| TRY IT |
For the records below, report how many lines include "item", with no accompanying text.

(Dataset excerpts)
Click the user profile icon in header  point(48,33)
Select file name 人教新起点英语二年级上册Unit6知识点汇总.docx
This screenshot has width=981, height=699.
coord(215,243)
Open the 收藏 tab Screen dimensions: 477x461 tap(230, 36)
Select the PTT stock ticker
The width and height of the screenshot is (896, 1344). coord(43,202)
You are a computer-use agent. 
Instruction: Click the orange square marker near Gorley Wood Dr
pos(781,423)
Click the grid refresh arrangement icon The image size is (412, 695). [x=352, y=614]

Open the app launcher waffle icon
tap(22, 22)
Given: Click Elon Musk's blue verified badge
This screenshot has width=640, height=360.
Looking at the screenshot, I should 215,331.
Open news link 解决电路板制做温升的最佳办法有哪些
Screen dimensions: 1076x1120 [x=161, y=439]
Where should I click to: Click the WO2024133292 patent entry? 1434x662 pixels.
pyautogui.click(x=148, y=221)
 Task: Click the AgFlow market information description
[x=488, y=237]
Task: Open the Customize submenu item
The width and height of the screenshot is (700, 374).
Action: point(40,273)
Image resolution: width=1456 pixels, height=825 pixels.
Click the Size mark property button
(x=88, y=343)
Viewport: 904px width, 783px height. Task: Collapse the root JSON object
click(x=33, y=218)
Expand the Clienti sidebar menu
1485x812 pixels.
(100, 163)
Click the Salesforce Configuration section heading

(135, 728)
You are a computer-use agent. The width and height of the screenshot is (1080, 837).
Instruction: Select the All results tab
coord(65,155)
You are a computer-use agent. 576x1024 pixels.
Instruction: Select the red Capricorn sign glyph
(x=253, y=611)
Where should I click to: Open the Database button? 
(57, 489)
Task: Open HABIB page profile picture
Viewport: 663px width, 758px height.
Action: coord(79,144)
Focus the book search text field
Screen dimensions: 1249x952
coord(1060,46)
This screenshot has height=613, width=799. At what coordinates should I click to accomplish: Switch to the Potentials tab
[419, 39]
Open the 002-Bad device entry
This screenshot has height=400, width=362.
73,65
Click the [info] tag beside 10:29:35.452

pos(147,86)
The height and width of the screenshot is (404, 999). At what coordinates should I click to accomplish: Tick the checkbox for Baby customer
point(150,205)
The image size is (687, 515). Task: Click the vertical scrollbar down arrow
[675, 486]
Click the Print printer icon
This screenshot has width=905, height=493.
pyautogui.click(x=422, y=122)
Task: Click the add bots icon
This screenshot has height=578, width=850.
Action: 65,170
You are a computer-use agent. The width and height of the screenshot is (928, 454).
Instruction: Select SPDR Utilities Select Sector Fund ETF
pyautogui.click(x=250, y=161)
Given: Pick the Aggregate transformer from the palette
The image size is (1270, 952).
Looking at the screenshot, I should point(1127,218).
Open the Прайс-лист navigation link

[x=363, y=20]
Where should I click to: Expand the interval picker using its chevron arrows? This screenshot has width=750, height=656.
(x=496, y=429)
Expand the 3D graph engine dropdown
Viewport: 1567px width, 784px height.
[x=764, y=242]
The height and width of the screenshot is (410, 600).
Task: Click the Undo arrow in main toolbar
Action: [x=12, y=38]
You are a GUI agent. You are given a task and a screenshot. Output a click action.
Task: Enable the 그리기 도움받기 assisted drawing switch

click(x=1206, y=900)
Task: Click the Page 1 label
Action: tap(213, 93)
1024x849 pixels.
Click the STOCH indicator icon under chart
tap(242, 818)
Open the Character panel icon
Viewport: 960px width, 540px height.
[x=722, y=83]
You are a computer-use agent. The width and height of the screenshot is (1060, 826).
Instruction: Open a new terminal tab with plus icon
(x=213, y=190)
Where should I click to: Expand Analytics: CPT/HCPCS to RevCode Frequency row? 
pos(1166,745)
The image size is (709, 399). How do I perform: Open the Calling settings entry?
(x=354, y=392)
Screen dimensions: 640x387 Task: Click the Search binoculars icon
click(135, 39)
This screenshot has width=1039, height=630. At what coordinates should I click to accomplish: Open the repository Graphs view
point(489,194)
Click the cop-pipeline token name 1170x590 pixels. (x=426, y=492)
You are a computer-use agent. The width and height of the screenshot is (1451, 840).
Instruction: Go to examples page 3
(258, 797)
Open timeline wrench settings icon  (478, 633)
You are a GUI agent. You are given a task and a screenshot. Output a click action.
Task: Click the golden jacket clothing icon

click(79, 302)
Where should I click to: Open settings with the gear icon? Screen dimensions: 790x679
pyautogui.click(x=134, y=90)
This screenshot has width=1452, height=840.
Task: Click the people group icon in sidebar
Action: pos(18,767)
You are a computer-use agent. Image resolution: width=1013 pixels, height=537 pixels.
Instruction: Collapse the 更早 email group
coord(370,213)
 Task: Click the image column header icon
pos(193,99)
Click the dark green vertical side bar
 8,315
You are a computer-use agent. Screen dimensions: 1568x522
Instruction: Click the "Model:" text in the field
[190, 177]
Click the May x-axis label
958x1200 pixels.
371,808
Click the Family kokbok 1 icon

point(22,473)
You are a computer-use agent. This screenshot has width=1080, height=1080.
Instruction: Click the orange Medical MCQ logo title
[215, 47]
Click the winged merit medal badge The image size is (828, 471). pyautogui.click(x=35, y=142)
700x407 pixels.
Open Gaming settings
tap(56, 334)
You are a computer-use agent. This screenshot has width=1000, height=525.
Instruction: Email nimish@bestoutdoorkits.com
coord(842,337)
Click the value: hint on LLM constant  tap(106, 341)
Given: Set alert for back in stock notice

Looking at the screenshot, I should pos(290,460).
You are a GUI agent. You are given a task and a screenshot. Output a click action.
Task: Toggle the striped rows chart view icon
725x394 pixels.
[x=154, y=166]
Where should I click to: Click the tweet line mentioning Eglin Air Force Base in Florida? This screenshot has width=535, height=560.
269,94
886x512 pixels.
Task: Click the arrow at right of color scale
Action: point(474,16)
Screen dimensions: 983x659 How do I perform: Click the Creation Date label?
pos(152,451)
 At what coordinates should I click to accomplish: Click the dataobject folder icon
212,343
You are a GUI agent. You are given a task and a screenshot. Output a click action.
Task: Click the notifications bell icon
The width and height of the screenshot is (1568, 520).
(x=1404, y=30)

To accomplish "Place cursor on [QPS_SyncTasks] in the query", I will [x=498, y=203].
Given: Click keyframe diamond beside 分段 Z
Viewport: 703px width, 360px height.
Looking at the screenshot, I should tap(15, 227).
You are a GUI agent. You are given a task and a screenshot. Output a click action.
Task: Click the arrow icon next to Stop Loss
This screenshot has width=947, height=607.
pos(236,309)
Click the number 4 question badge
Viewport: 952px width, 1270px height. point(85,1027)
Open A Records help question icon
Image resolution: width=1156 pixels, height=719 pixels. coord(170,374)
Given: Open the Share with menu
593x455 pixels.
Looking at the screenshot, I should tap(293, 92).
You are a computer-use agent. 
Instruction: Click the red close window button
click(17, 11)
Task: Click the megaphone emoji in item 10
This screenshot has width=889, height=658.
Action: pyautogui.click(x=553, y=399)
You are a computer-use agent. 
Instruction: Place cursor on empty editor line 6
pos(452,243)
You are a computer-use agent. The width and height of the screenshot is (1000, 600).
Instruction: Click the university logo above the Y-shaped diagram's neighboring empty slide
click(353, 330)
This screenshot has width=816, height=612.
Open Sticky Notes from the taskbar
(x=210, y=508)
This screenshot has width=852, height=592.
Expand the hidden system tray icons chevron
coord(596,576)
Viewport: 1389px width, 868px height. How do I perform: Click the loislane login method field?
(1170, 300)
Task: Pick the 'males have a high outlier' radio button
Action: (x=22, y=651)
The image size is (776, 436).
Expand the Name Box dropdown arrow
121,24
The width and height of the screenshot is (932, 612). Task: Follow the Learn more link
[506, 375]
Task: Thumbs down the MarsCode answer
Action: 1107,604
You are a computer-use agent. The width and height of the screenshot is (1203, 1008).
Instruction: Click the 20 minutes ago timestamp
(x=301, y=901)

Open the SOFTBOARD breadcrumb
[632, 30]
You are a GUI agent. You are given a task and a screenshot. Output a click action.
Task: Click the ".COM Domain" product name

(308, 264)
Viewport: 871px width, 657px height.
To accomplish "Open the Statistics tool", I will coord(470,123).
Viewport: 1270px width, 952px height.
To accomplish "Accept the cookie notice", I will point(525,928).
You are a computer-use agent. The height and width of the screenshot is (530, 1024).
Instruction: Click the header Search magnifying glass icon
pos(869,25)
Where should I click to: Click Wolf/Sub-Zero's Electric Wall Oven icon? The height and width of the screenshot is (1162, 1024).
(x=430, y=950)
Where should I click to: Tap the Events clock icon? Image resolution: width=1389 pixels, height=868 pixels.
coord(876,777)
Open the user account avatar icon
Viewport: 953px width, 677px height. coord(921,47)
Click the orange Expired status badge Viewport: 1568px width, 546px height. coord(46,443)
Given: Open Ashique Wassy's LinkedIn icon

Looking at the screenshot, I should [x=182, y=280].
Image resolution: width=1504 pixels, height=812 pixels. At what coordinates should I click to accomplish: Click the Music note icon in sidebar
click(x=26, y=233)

| YOUR SOLUTION |
2